→ **WHAT YOU HAVE TO DO**
Translate this sentence from the article on the Speed to Power program below into Spanish: "If a project sits in an approved long‑term plan with benefit‑cost analysis and state engagement, it is far more bankable and defensible."

→ **PAGE EXTRACT**
════════
Speed to Power: Washington’s fast track to wire the AI grid
DOE just launched Speed to Power to accelerate transmission and generation projects for the AI era. We break down how it fits with FERC’s 1920 series, state siting rules, and utility procurement, plus the winners, losers, and 2030 outlook.

The new fast track out of Washington
The U.S. Department of Energy on September 18 launched Speed to Power, a federal push to identify and accelerate multi‑gigawatt transmission and power plant projects that can come online quickly enough to meet surging electricity demand from AI data centers, reindustrialization, and electrification. The program opens a channel for utilities, RTOs, and developers to surface projects that are permit‑ready or can be made so with federal coordination and financing tools, and it aims to cut years off typical timelines by aligning agencies and tapping existing authorities. Think of it as a triage tent for the grid: move shovel‑ready work to the front of the line, unblock chokepoints, and pair projects with the right capital stack. DOE’s Speed to Power announcement sets the tone and the clock.
What makes this interesting is not that Washington wants faster wires and megawatts. It is that DOE is explicitly tying grid speed to AI competitiveness and inviting a national pipeline inventory. That opens the door to pragmatic choices about sequence and location: which 500 kV line actually unlocks the most near‑term capacity, which retiring plant site can host a quick gas repower with CCS‑ready interconnections, which nuclear uprates can be booked by 2028 rather than 2033. Speed to Power is not a silver bullet, but it can be a forcing function.
How DOE’s sprint aligns with FERC’s 1920 series
Speed alone will not fix planning. That is where FERC’s Order No. 1920 and the follow‑on Orders 1920‑A and 1920‑B matter. The 1920 series requires transmission providers to undertake long‑term, scenario‑based regional planning over at least a 20‑year horizon, with clearer cost allocation frameworks and a stronger formal role for states in shaping scenarios and cost shares. The compliance clock started in 2024 and continued through 2025, meaning RTOs and transmission owners are now standing up processes that will govern which lines make it into portfolios and who pays. FERC’s own explainer on Order 1920 and its rehearings highlights the intent: pick least‑regrets portfolios earlier, cost‑share more predictably, and right‑size replacements rather than perpetually patching.
Where do they collide or align?
- Alignment: Speed to Power can help lines and plants that are already inside, or adjacent to, 1920‑compliant regional plans jump the queue on federal coordination and financing. If a project sits in an approved long‑term plan with benefit‑cost analysis and state engagement, it is far more bankable and defensible.
- Potential friction: The 1920 series elevates state roles in planning and cost allocation. That is great for legitimacy, but it can extend timelines if consensus drags. DOE’s sprint wants to compress time. The practical answer is to prioritize projects with multi‑state alignment already in hand, and to use 1920’s right‑sizing provisions when replacing aging lines to avoid a second siting process.
════════
→ **DATA SEGMENT**

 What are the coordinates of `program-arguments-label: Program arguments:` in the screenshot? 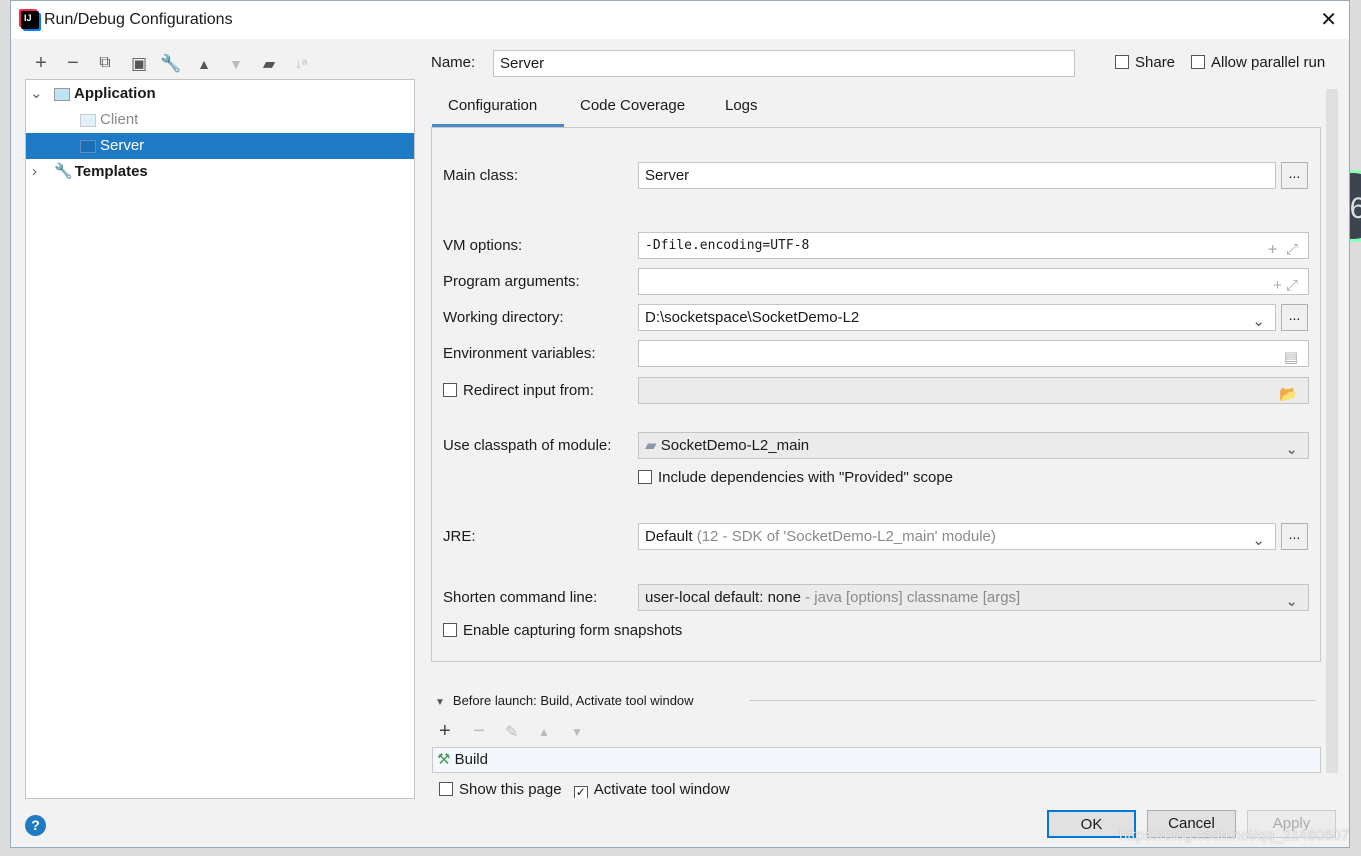 It's located at (512, 282).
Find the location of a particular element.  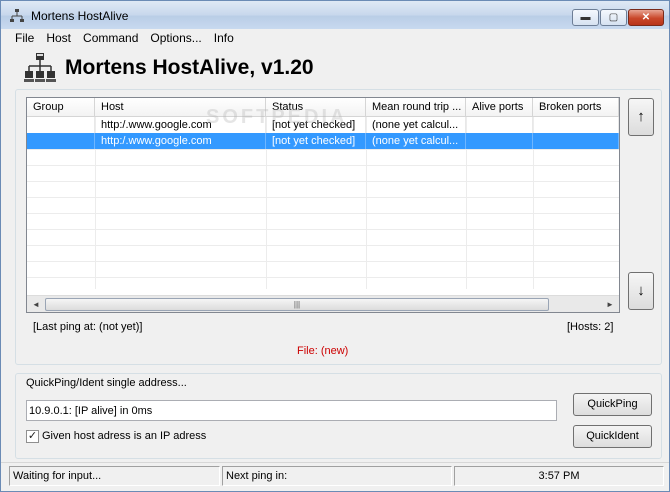

arrow-down-icon: ↓ is located at coordinates (641, 290).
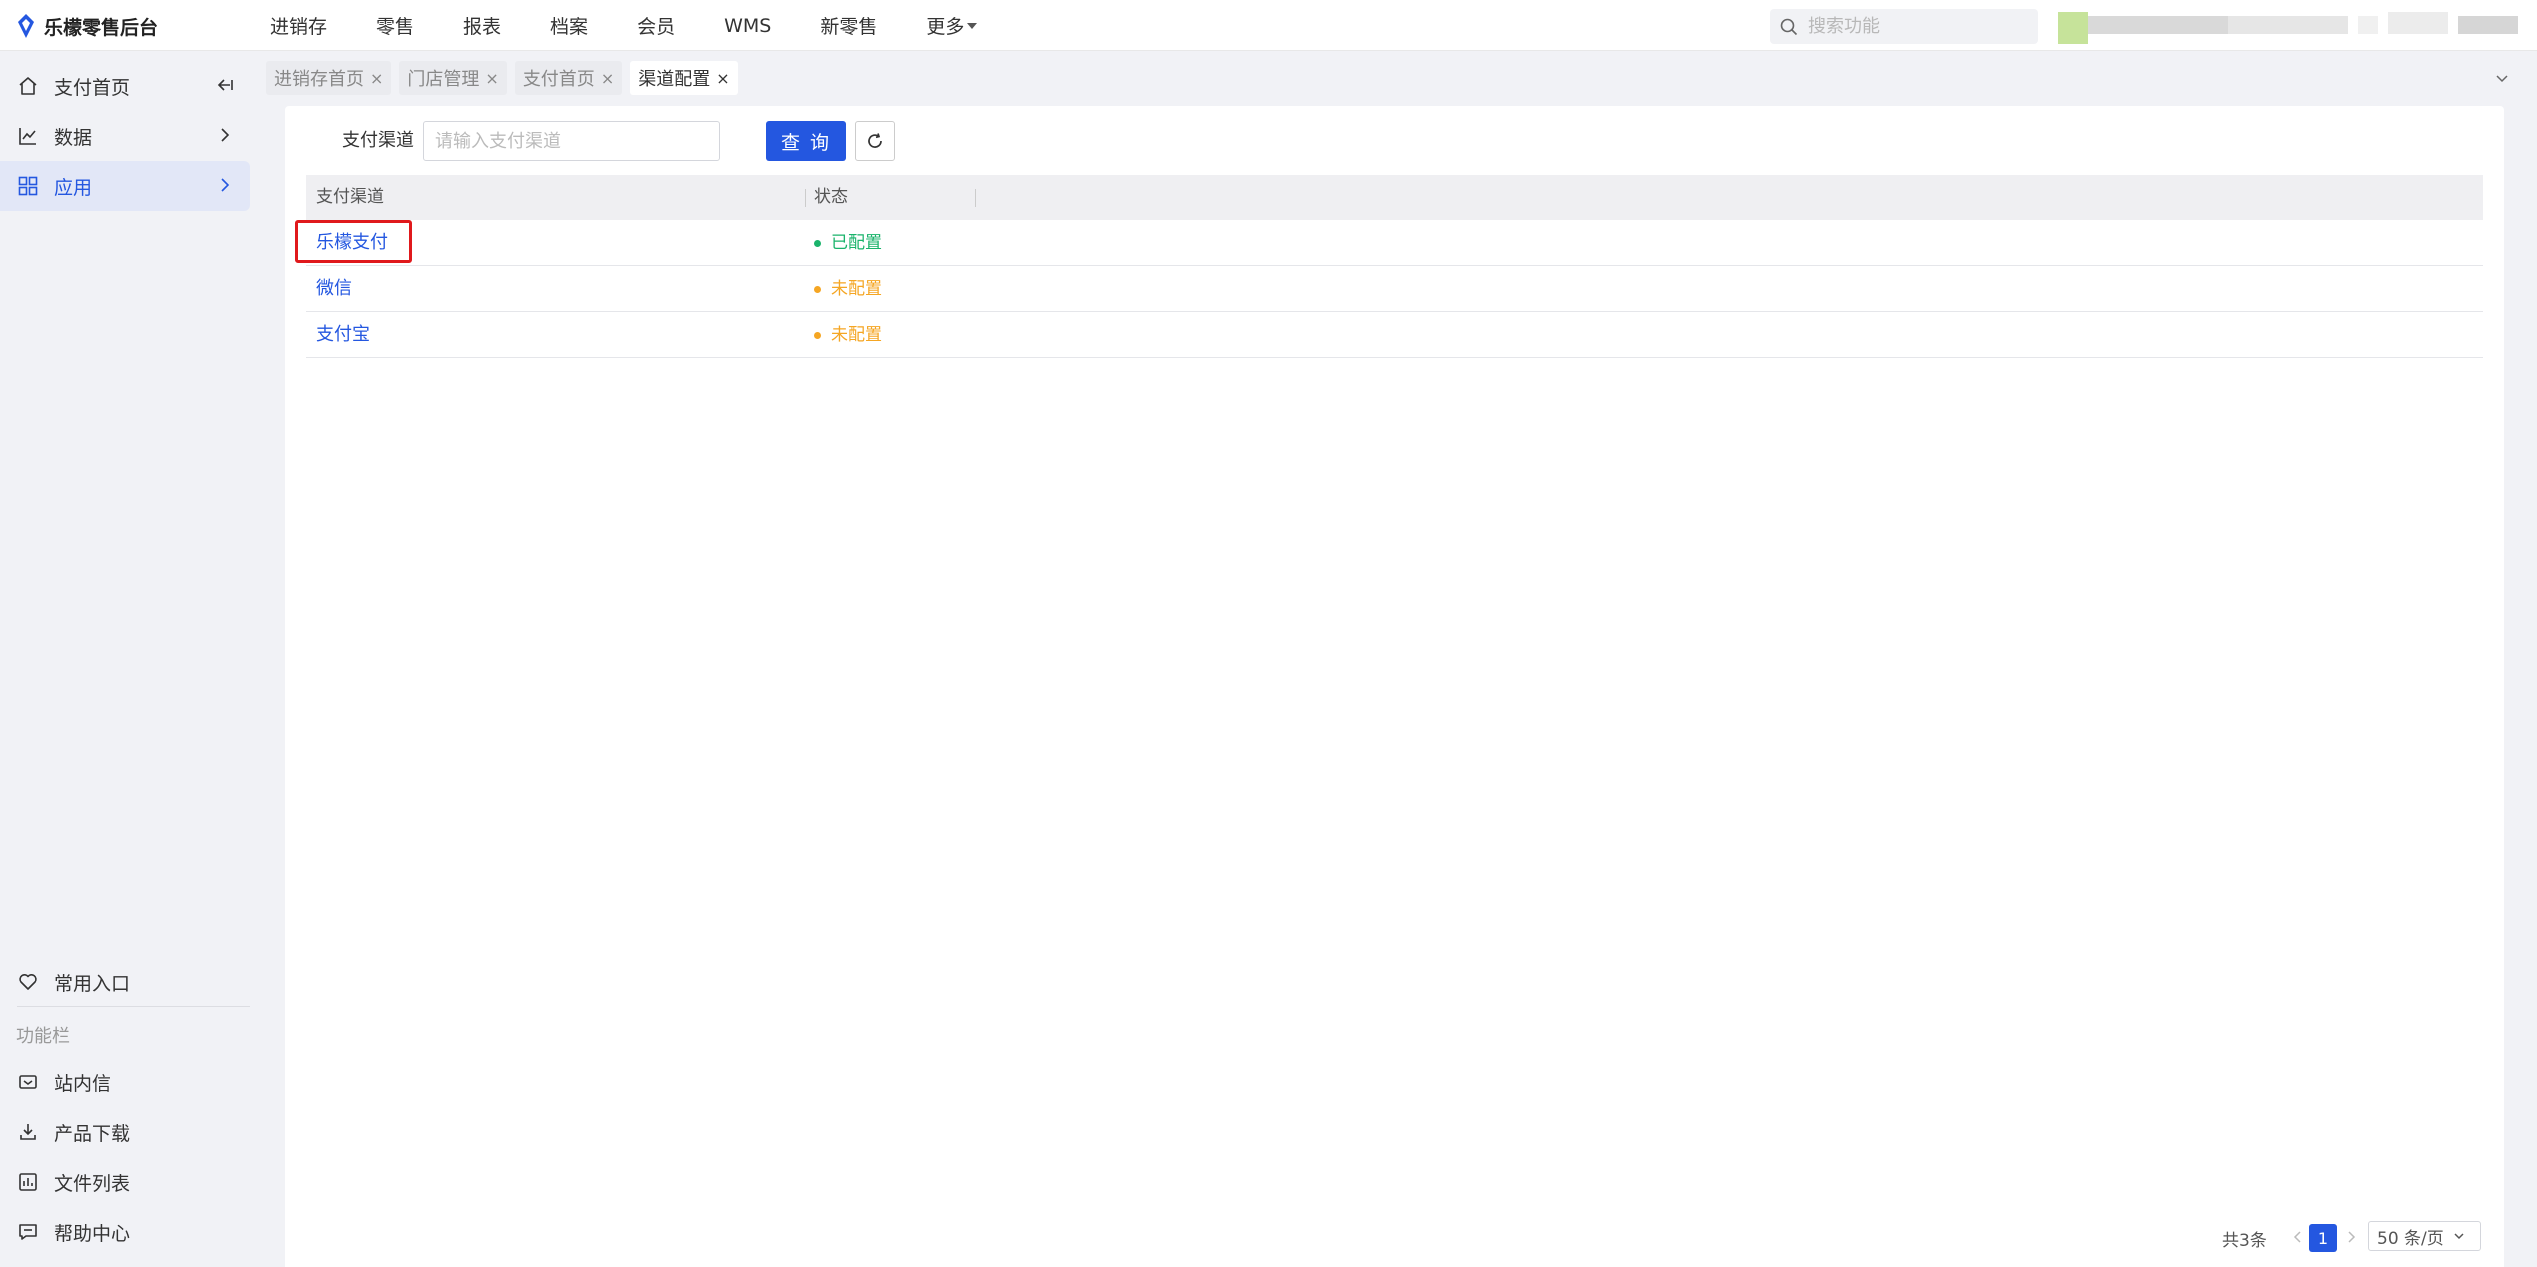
════════
→ **REPLY TO THE TASK**
Si un proyecto forma parte de un plan aprobado a largo plazo con análisis de costo-beneficio y participación estatal, es mucho más financiable y defendible.